### THE PROBLEM
Please answer from the Colgrove v. Battin opinion: how many persons does Local Rule 13(d)(1) say a jury for the trial of civil cases shall consist of?
━━━━━ PASSAGE GIVEN
Colgrove v. BattinAnnotate this Case
413 U.S. 149 (1973)
U.S. Supreme Court
Colgrove v. Battin, 413 U.S. 149 (1973)
Colgrove v. Battin
Argued January 17, 1973
Decided June 21, 1973
413 U.S. 149
CERTIORARI TO THE UNITED STATES COURT OF APPEALS
FOR THE NINTH CIRCUIT
Local federal court rule providing that a jury for the trial of civil cases shall consist of six persons comports with the Seventh Amendment requirement and the coextensive statutory requirement of 28 U.S.C. § 2072 that the right of trial by jury be preserved in suits at common law, and is not inconsistent with Fed.Rule Civ.Proc. 48 that deals only with parties' stipulations regarding jury size. Pp. 413 U. S. 151-164.
456 F.2d 1379, affirmed.
BRENNAN, J., delivered the opinion of the Court, in which BURGER, C.J., and WHITE, BLACKMUN, and REHNQUIST, JJ., joined. DOUGLAS, J., filed a dissenting opinion, in which POWELL, J., joined, post, p. 413 U. S. 165. MARSHALL, J., filed a dissenting opinion, in which STEWART, J., joined, post, p. 413 U. S. 166. POWELL, J., filed a dissenting opinion, post, p. 413 U. S. 188.
MR. JUSTICE BRENNAN delivered the opinion of the Court.
Local Rule 13(d)(1) of the Revised Rules of Procedure of the United States District Court for the District of
Montana provides that a jury for the trial of civil cases shall consist of six persons. [Footnote 1] When respondent District Court Judge set this diversity case or trial before a jury of six in compliance with the Rule, petitioner sought mandamus from the Court of Appeals for the Ninth Circuit to direct respondent to impanel a 12-member jury. Petitioner contended that the local Rule (1) violated the Seventh Amendment; [Footnote 2] 2(2) violated the statutory provision, 28 U.S.C. § 2072, that rules "shall preserve the right of trial by jury as at common law and as declared by the Seventh Amendment . . . ;" [Footnote 3]
and (3) was rendered invalid by Fed.Rule Civ.Proc. 83 because "inconsistent with" Fed.Rule Civ.Proc. 48 that provides for juries of less than 12 when stipulated by the parties. [Footnote 4] The Court of Appeals found no merit in these contentions, sustained the validity of local Rule 13(d)(1), and denied the writ, 456 F.2d 1379 (1972). We granted certiorari, 409 U.S. 841 (1972). We affirm.
In Williams v. Florida,399 U. S. 78 (1970), the Court sustained the constitutionality of a Florida statute providing for six-member juries in certain criminal cases. The constitutional challenge rejected in that case relied on the guarantees of jury trial secured the accused by Art. III, § 2, cl. 3, of the Constitution and by the Sixth Amendment. [Footnote 5] We expressly reserved, however, the question
whether "additional references to the common law' that occur in the Seventh Amendment might support a different interpretation" with respect to jury trial in civil cases. Id. at 92 n. 30. We conclude that they do not.
━━━━━━━━━━
━━━━━ MATERIAL SHOWN
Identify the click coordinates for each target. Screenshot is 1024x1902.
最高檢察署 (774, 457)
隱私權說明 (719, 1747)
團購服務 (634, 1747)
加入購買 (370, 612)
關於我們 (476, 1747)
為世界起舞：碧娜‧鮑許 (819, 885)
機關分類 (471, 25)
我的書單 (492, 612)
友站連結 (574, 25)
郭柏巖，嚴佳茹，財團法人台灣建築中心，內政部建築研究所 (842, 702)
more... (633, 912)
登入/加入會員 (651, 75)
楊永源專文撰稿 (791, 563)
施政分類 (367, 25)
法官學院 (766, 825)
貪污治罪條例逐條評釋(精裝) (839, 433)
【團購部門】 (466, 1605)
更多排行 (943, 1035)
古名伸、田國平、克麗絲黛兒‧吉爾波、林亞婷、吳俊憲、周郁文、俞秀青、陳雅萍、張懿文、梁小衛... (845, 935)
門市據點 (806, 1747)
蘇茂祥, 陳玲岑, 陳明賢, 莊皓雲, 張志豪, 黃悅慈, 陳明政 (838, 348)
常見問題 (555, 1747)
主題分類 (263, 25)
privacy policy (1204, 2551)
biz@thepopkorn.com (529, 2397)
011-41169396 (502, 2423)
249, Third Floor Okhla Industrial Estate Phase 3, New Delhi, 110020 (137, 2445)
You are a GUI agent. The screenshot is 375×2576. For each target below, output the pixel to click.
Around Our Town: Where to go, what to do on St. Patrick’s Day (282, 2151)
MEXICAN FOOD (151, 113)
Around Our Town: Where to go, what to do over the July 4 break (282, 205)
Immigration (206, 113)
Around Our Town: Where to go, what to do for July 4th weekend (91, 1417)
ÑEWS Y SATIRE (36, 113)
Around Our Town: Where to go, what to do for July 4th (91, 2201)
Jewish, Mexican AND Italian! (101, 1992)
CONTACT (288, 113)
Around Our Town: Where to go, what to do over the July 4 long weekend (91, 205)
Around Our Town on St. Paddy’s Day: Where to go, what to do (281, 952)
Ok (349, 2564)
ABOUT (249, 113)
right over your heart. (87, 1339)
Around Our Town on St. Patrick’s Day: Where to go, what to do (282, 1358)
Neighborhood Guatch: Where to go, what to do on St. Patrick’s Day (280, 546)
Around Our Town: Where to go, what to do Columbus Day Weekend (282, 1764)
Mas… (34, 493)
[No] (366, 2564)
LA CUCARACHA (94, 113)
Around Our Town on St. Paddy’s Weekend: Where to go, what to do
━━━━━━━━━━
### FULL SOLUTION
Six persons.